▶ [TASK BRIEF]:
I'd like the entries reproduced exactly, with all pictures omitted.

Stored dataset items
• • •
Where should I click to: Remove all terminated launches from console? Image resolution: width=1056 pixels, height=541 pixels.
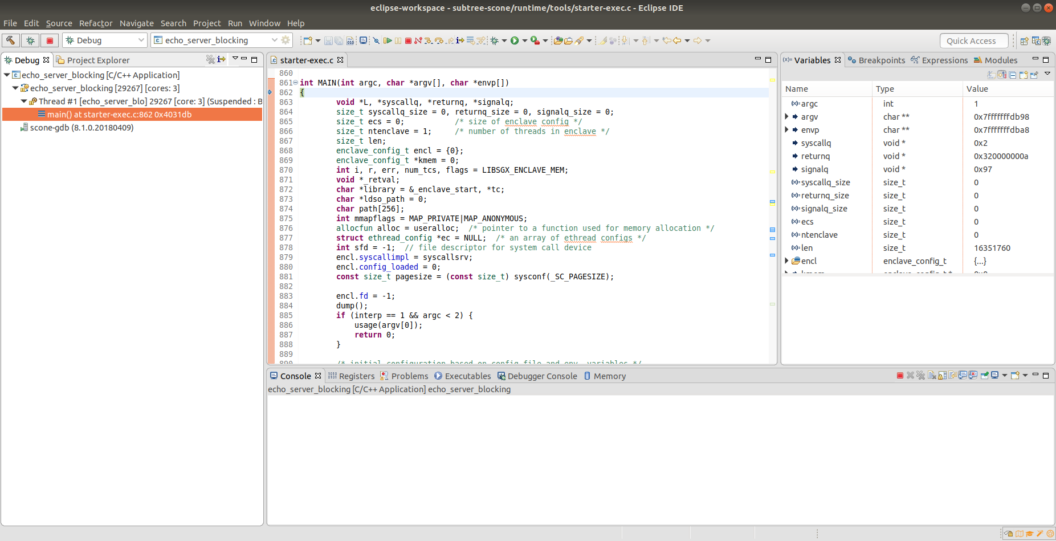920,375
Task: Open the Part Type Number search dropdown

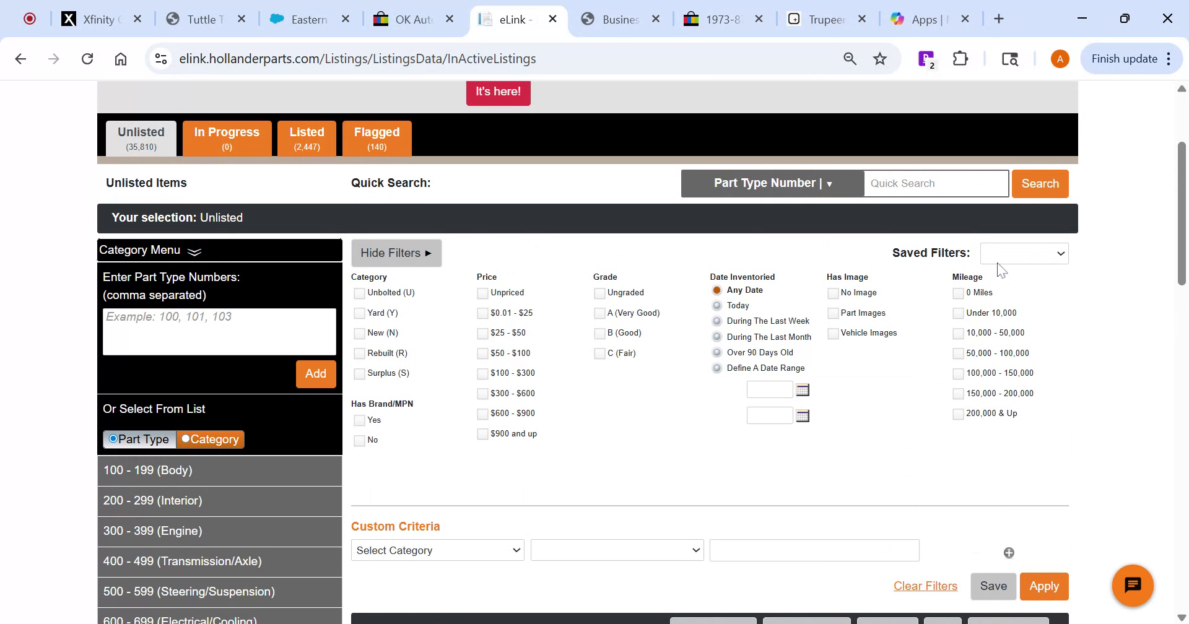Action: [772, 183]
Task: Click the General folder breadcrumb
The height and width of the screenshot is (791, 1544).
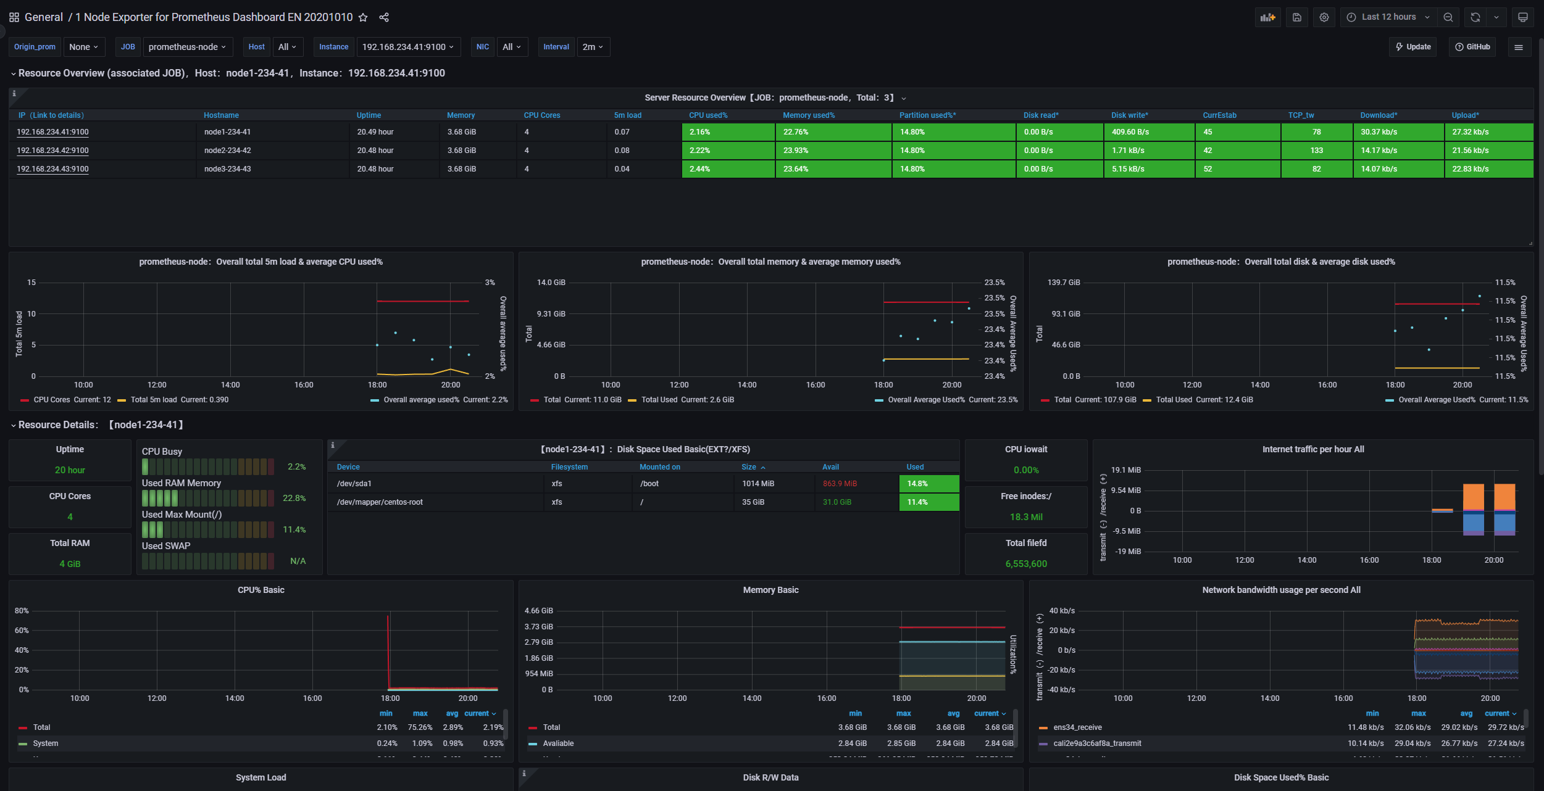Action: tap(44, 17)
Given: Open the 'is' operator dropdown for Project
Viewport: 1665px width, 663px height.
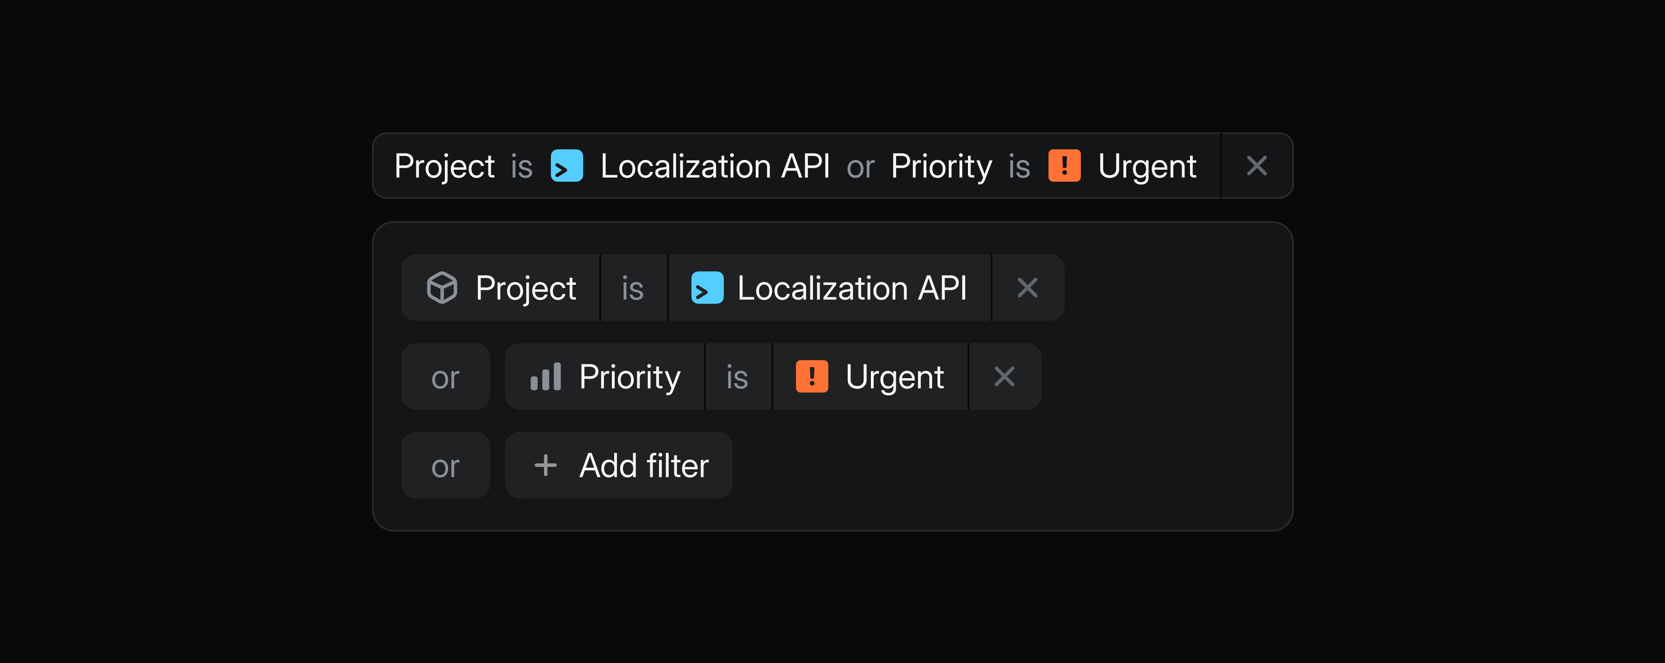Looking at the screenshot, I should [633, 288].
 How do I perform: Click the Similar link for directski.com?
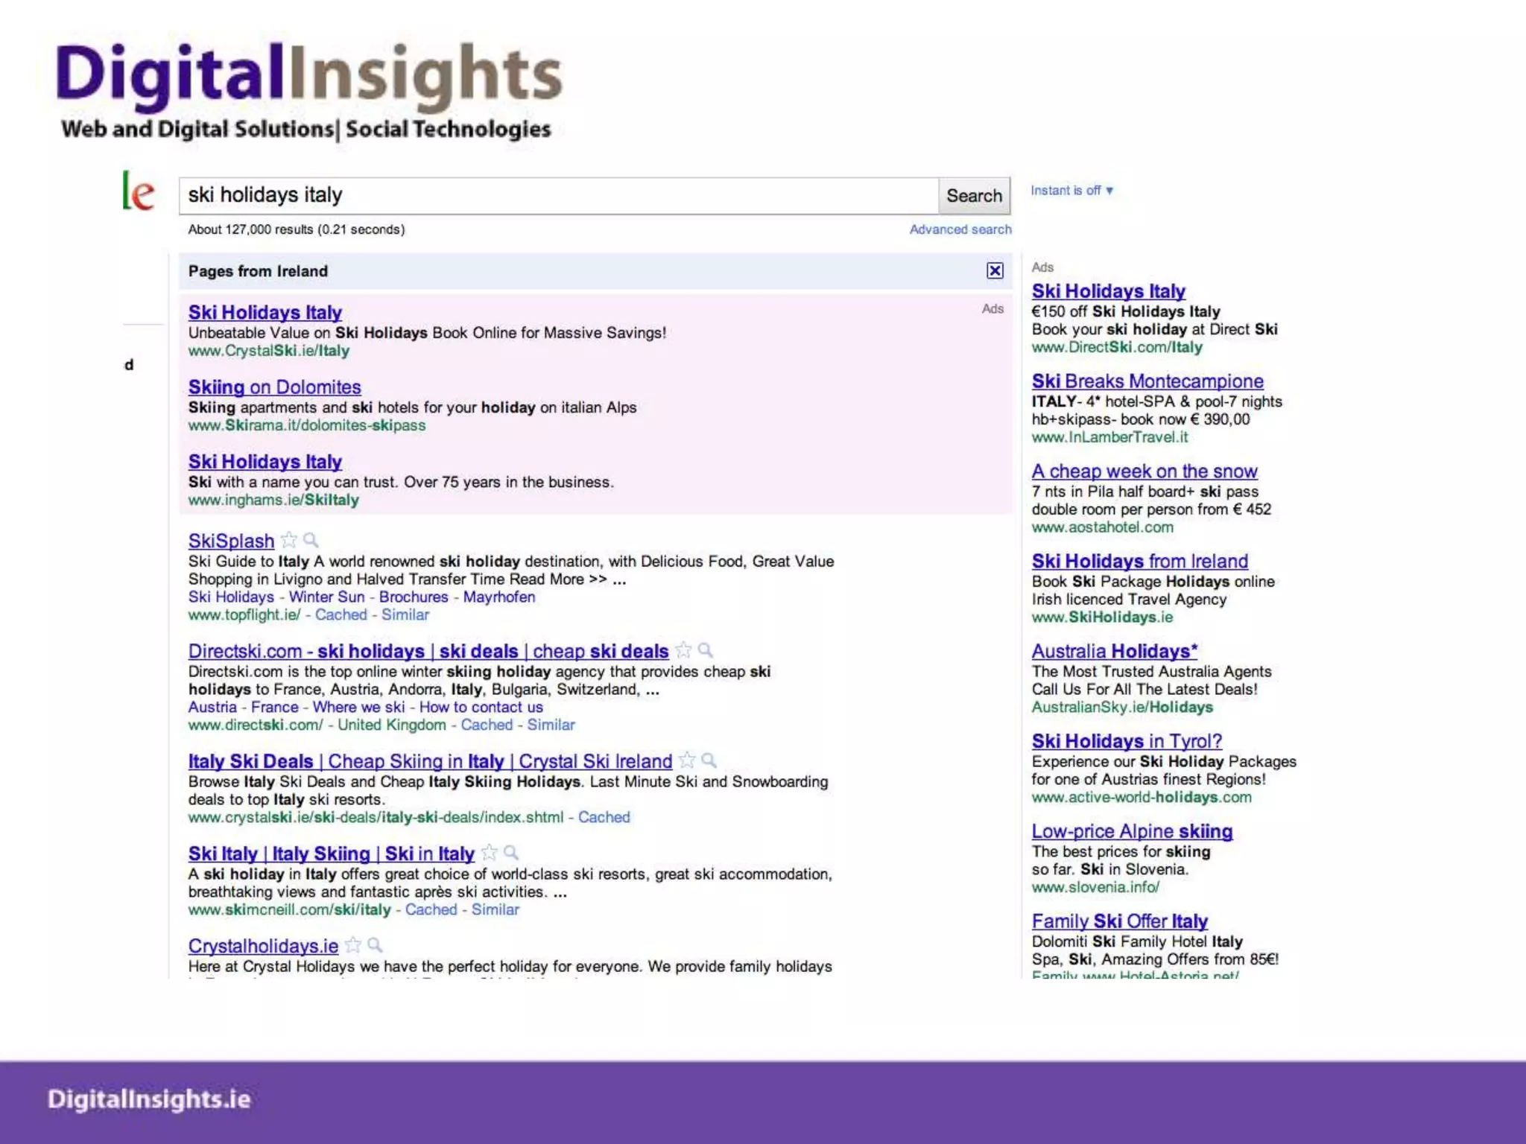tap(551, 725)
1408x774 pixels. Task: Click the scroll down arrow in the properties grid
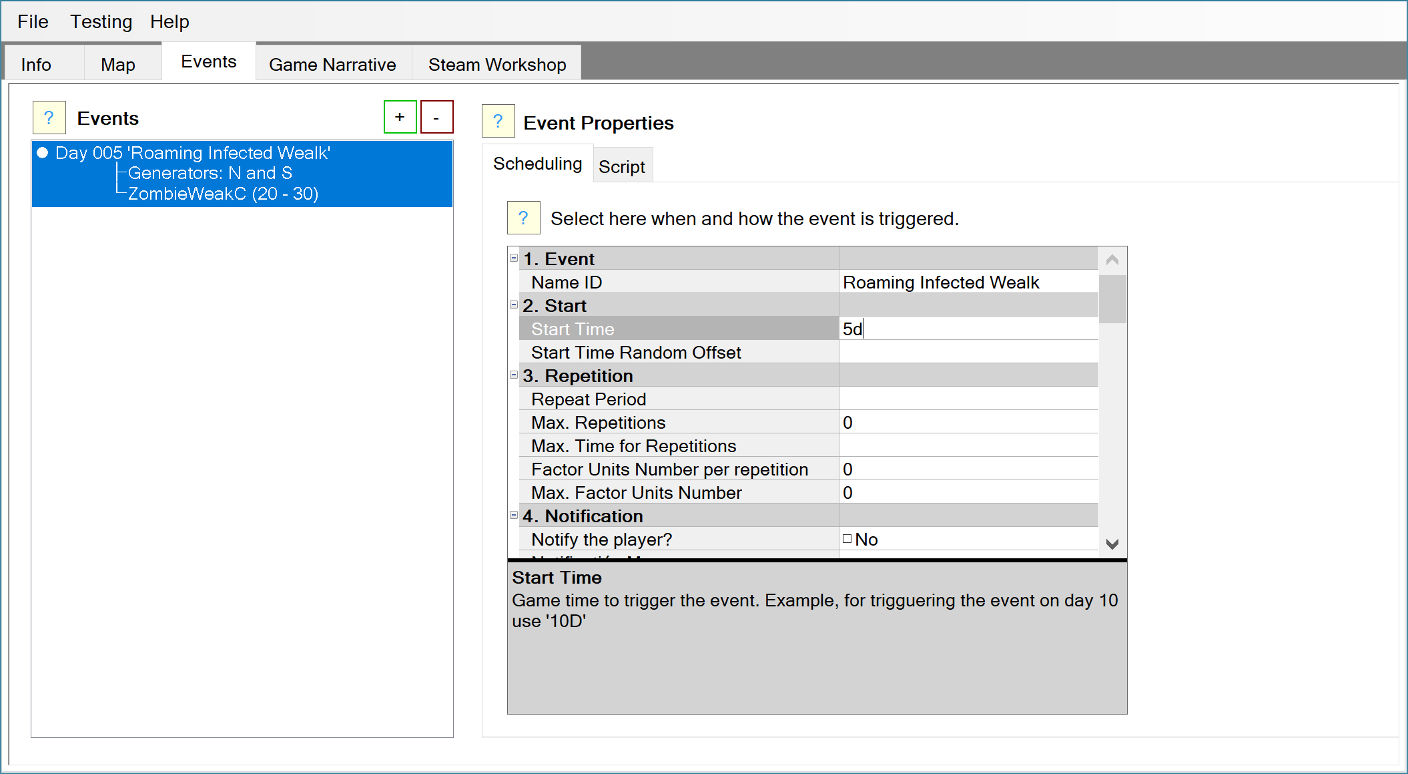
• • •
▶ [RESULT OF THE EXERCISE]:
Where should I click to: Remove all terminated launches from console? Image resolution: width=1056 pixels, height=541 pixels.
920,375
Task: Open the Part Type Number search dropdown

Action: [772, 183]
Task: Click the General folder breadcrumb
The height and width of the screenshot is (791, 1544).
Action: tap(44, 17)
Given: Open the 'is' operator dropdown for Project
Viewport: 1665px width, 663px height.
Looking at the screenshot, I should [633, 288].
 How do I perform: Click the Similar link for directski.com?
tap(551, 725)
1408x774 pixels. Task: Click the scroll down arrow in the properties grid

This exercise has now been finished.